In the days following the announcement of the state of emergency, the government began to adopt various restrictive measures. Restrictions on the free movement of persons or prohibitions on retail and sale of services in establishments were introduced by government resolutions pursuant to the Crisis Act (Act No. 240/2000 Coll., as amended). On 23 March 2020, the previous measures were replaced by extraordinary emergency measures of the Ministry of Health issued pursuant to the Public Health Protection Act (Act No. 258/2000 Coll., as amended).

Although there are several substantive changes in the documents (scope of prohibitions on the free movement of persons, a range of exceptions in the case of retail sales and others), the change in the legal framework on which the documents are based and thus the difference in the indemnity regime is material with regard to compensation of damages.

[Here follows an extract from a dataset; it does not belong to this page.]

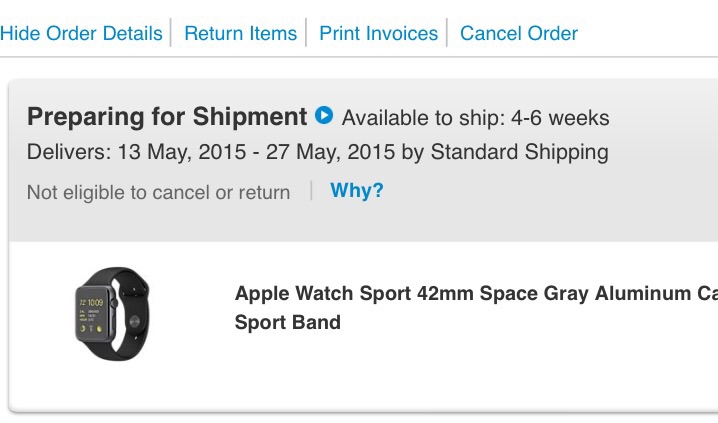718x423 pixels.
Task: Click blue arrow icon beside Preparing for Shipment
Action: click(324, 115)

For the "first phase" of the state of emergency – the period from 12 to 23 March – individuals and legal entities who can prove the facts imposed by the law may claim compensation for damage resulting from the emergency measures (details are provided below). However, due to changes in the crisis measures, damages arising in the "second phase", i.e. the period from 24 March, can no longer be claimed in the same way, since the Public Health Protection Act does not regulate compensation. We leave aside whether this change was intended or not. From the perspective of claiming damages, the further development of the situation will be more important. If the government does not offer a solution that reflects fair compensation to the injured parties, the claims of these entities are likely to be dealt with by the courts. Moreover, it cannot be ruled out that the courts may also apply the compensation scheme within the meaning of the Crisis Act to the new measures of the Ministry of Health issued under the Public Health Protection Act.


  1. What legislation affects the issue?

Primarily Act No. 240/2000 Coll., on Crisis Management. Pursuant to Section 36 of this Act, the state is obliged to compensate damage caused to companies and individuals incurred in connection with the crisis measures. In matters not directly regulated by this Act, the general regulation of damages in Act No. 89/2012 Coll., Civil Code, should apply.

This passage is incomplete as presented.